Mostly, I think, because of this post, which was nominated and then selected for Schmutzie's Five Star Friday round up that week, making it my second time to be honored with such a recognition (something I don't take lightly at all, but with heavy grace and humility), and the attention that garnered from a friend who heartily and resolutely encouraged me to enter some of my #365feministselfies into the fray of this year's inaugural photo component of the Voices Of The Year recognition and award ceremony.
So I did.
I did so sheepishly, because despite my deep desire to always, in any way, capture the things I see in my head so that I can share them with other people, so that I can tell the stories that live inside of me, I am not a photographer. It's one of the main mediums of storytelling I have not really even tried to learn because it seems so all-encompassing, so overtaking of everything in your life, that I am afraid to take that plunge.
It's probably coming, since I've been lusting after a DSLR for almost two years now, but I'm not there yet.
And to be completely honest, I'd have much rather that my words be chosen and honored, but between you and me we both know I haven't been on my best game in the last year, so I'm not entirely surprised that (again) I wasn't selected this year. I know, gift horse, mouths, etc.
However, many of the amazing women honored for there words this year are my friends, people who hugged me at first sight at last year's conference, who listened to my story with intention and genuine interest, who caught me from falling head-first down an escalator, who copped a butt feel and danced all night with me and these women, they are the ones who made last year's conference the complete antithesis of the year before's, showing me that this truly is a community and that I have never, ever, been alone.
And this year, I get to sit with them, for a brief moment be on stage with them.
I get to belong.
I also apparently get a GIANT POSTER of my selfie displayed at the reception afterwards and already there are people who want selfies with me in front of my selfie because this is now Inception for bloggers.

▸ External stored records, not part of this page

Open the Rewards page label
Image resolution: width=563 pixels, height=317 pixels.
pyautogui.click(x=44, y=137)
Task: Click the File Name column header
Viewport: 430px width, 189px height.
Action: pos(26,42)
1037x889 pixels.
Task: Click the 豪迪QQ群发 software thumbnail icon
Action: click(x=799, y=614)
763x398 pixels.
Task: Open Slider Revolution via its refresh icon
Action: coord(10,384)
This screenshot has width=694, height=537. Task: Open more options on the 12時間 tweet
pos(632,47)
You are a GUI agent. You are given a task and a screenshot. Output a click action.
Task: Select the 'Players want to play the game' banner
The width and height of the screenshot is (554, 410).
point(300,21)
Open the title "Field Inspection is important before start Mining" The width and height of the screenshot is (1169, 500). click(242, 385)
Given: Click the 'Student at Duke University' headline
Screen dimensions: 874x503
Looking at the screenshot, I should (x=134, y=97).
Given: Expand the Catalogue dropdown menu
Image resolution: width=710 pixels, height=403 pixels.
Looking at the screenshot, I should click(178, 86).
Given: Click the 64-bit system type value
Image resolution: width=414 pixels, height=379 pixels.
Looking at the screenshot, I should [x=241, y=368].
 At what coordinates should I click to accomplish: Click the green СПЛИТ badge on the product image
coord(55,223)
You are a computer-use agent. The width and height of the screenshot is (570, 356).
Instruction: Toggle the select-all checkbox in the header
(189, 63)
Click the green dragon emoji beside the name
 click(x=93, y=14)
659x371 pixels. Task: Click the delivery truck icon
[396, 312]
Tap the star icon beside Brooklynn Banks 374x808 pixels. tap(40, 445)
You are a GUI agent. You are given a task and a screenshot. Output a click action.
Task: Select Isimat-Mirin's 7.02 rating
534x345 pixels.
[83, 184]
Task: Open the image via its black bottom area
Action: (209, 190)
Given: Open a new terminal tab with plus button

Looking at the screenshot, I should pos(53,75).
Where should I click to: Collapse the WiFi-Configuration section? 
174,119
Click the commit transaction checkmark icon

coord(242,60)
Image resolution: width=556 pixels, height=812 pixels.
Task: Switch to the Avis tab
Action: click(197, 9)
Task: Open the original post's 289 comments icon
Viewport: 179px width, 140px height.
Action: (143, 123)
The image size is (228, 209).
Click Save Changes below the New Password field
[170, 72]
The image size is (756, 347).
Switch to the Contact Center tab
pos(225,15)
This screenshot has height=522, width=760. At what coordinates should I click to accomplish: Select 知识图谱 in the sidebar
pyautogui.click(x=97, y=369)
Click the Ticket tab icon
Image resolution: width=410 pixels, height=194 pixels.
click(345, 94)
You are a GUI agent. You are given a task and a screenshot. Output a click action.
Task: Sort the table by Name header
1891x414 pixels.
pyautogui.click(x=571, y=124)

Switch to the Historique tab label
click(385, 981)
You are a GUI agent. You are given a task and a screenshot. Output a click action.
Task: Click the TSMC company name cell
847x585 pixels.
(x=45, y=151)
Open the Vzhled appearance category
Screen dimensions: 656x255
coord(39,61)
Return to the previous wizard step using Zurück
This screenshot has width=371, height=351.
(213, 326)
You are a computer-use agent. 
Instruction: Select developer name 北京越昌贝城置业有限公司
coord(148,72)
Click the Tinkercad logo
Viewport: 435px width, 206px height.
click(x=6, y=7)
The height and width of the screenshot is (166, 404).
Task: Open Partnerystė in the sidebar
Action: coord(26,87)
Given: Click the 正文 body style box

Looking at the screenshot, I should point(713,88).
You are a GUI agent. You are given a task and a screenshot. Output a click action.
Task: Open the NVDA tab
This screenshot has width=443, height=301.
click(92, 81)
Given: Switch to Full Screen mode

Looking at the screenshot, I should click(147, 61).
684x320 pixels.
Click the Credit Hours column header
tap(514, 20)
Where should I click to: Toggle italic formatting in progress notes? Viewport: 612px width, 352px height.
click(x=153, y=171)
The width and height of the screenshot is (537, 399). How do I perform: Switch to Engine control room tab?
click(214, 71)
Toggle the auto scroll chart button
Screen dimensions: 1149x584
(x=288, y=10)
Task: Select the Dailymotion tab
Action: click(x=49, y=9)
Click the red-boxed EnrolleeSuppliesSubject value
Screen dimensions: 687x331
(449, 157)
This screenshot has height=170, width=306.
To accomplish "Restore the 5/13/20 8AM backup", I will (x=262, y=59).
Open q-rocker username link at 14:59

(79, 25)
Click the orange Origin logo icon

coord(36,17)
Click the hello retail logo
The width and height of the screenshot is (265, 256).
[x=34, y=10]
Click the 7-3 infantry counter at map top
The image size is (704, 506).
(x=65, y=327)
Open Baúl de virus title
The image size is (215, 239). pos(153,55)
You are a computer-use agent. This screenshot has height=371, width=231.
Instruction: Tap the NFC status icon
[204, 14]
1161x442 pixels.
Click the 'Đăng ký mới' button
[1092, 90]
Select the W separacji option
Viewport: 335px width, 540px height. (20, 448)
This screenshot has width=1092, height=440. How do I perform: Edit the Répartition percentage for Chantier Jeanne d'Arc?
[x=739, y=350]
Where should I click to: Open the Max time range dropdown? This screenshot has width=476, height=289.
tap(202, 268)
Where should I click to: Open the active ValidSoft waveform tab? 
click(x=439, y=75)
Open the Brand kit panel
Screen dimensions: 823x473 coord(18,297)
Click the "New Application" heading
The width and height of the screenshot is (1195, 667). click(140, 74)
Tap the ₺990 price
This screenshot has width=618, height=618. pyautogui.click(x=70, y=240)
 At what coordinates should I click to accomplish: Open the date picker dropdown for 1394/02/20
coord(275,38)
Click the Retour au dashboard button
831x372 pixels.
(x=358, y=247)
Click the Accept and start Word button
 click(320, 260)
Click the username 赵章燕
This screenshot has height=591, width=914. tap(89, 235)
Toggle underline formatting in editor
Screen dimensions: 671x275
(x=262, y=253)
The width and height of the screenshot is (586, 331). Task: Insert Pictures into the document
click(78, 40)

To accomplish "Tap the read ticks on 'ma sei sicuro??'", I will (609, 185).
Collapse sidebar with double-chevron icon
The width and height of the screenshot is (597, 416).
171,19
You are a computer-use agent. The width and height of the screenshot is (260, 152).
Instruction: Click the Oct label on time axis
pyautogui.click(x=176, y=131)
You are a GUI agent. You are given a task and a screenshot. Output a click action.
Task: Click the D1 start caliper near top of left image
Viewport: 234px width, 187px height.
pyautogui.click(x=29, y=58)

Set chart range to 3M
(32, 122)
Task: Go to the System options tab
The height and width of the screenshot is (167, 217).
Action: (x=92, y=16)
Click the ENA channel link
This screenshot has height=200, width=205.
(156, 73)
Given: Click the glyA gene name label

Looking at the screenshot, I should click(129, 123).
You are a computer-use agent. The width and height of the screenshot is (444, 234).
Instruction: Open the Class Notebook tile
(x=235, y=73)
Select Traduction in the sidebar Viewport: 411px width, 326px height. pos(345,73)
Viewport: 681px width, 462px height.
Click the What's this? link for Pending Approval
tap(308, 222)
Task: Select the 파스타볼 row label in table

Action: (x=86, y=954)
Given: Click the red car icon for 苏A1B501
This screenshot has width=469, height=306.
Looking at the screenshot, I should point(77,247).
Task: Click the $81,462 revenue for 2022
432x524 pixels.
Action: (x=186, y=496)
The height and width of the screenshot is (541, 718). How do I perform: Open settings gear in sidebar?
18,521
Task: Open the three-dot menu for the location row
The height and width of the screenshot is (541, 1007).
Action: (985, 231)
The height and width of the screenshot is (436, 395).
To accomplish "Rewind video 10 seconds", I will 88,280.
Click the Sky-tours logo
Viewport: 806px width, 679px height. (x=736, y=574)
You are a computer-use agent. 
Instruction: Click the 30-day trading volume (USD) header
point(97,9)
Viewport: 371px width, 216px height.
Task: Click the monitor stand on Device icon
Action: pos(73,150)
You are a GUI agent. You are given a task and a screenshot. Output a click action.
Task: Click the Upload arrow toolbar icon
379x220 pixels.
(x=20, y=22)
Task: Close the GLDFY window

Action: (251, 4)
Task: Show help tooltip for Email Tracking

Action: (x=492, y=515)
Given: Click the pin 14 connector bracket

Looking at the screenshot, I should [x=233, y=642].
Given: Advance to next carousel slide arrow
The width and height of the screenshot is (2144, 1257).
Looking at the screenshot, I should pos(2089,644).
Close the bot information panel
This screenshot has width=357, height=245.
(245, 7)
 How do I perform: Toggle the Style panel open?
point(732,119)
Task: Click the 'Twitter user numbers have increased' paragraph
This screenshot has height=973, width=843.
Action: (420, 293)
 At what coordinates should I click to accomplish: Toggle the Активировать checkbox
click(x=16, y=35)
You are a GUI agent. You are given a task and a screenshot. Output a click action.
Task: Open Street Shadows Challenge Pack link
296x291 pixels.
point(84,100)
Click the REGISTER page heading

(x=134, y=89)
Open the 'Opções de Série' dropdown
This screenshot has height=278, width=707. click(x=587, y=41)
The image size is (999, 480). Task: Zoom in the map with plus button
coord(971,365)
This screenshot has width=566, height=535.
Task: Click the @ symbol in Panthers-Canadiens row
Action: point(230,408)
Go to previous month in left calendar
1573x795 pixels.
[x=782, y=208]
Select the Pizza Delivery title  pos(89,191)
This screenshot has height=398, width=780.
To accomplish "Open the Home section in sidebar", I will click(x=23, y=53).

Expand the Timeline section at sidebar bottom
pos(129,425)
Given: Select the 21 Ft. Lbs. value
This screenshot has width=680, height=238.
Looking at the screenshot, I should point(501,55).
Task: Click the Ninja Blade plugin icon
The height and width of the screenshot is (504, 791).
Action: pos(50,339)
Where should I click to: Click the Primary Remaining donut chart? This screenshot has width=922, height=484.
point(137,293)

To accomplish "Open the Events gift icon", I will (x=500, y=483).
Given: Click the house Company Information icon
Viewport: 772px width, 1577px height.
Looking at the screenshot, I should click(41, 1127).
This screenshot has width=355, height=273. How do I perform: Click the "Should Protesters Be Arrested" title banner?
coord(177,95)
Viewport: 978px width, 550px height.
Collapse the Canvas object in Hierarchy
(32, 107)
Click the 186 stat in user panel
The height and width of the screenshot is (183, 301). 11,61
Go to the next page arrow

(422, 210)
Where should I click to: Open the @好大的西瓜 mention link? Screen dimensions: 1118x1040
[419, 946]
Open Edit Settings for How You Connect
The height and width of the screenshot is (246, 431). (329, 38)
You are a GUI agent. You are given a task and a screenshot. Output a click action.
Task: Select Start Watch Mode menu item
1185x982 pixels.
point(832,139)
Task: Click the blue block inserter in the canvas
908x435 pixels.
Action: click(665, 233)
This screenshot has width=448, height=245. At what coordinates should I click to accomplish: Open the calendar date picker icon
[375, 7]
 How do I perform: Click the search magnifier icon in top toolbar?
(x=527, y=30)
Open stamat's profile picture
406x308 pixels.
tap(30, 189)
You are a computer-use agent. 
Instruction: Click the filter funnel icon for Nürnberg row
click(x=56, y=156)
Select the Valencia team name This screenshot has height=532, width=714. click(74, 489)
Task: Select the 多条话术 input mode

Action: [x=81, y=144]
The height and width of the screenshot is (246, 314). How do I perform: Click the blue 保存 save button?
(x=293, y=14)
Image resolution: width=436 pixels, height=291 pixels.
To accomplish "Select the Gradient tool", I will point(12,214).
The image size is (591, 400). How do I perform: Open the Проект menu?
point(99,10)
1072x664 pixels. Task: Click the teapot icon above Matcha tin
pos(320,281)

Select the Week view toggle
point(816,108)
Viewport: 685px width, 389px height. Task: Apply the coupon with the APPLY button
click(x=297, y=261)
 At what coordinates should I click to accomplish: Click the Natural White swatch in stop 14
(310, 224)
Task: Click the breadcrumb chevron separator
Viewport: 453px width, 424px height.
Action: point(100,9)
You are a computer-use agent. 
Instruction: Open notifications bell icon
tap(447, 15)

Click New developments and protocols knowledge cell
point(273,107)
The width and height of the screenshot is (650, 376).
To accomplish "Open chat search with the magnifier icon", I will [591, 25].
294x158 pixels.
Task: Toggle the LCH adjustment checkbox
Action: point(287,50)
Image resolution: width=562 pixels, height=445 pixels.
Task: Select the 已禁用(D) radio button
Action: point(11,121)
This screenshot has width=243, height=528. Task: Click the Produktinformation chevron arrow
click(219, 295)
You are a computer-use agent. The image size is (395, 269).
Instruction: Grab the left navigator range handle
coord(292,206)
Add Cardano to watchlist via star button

I started this project on a whim. I had no idea if I'd complete it or not. As time went on, I started to form ideas on smaller series within the larger series. I've taken photos with the express intent of them being for a particular set of eyes, whether they be past, present, or future. I've taken photos with people I wanted to be seen with and people I wanted to see in equal measure. I've taken photos of what I'm wearing because my self-confidence is burgeoning and I'm so less afraid of the thoughts of other people and so much more assured of myself and my choices, sartorial and beyond. I've been better about taking photos when I felt uninspired or didn't want to be seen, because that's the whole point of all this, is to be seen.
And dear lord after all of this -- I want to be seen.
And it looks like, even in one of my more recent darkest hours, I have been. I will be. I am.
And there isn't gratitude and humility and grace enough to begin to cover what that means to me.